Task:
Copy out all the records exactly.
*** Provided data Section Begins ***
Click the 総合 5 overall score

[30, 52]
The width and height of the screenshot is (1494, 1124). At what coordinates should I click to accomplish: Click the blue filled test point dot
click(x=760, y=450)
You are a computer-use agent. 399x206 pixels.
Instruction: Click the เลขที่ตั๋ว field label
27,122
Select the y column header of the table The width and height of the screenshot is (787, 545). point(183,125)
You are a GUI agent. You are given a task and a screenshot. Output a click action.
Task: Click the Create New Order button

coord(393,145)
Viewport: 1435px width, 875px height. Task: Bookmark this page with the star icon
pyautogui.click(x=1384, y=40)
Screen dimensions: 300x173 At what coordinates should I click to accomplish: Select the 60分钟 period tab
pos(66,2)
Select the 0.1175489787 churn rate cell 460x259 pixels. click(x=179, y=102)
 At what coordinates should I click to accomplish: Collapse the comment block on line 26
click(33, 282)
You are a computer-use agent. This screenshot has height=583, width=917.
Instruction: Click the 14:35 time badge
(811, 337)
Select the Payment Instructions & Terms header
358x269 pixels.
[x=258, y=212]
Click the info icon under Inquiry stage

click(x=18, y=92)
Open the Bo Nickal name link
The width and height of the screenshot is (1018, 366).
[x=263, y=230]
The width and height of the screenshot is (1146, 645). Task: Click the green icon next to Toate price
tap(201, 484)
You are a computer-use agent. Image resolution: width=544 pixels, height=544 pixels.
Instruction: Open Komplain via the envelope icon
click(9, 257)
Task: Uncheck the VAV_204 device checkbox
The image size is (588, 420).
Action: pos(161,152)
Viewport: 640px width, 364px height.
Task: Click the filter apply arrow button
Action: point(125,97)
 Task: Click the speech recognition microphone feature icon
*** Provided data Section Ends ***
Solution to this task:
Click the 総合 5 overall score

[30, 52]
The width and height of the screenshot is (1494, 1124). At what coordinates should I click to accomplish: Click the blue filled test point dot
click(x=760, y=450)
You are a computer-use agent. 399x206 pixels.
Instruction: Click the เลขที่ตั๋ว field label
27,122
Select the y column header of the table The width and height of the screenshot is (787, 545). point(183,125)
You are a GUI agent. You are given a task and a screenshot. Output a click action.
Task: Click the Create New Order button

coord(393,145)
Viewport: 1435px width, 875px height. Task: Bookmark this page with the star icon
pyautogui.click(x=1384, y=40)
Screen dimensions: 300x173 At what coordinates should I click to accomplish: Select the 60分钟 period tab
pos(66,2)
Select the 0.1175489787 churn rate cell 460x259 pixels. click(x=179, y=102)
 At what coordinates should I click to accomplish: Collapse the comment block on line 26
click(33, 282)
You are a computer-use agent. This screenshot has height=583, width=917.
Instruction: Click the 14:35 time badge
(811, 337)
Select the Payment Instructions & Terms header
358x269 pixels.
[x=258, y=212]
Click the info icon under Inquiry stage

click(x=18, y=92)
Open the Bo Nickal name link
The width and height of the screenshot is (1018, 366).
[x=263, y=230]
The width and height of the screenshot is (1146, 645). Task: Click the green icon next to Toate price
tap(201, 484)
You are a computer-use agent. Image resolution: width=544 pixels, height=544 pixels.
Instruction: Open Komplain via the envelope icon
click(9, 257)
Task: Uncheck the VAV_204 device checkbox
The image size is (588, 420).
Action: pos(161,152)
Viewport: 640px width, 364px height.
Task: Click the filter apply arrow button
Action: point(125,97)
 Task: Click the speech recognition microphone feature icon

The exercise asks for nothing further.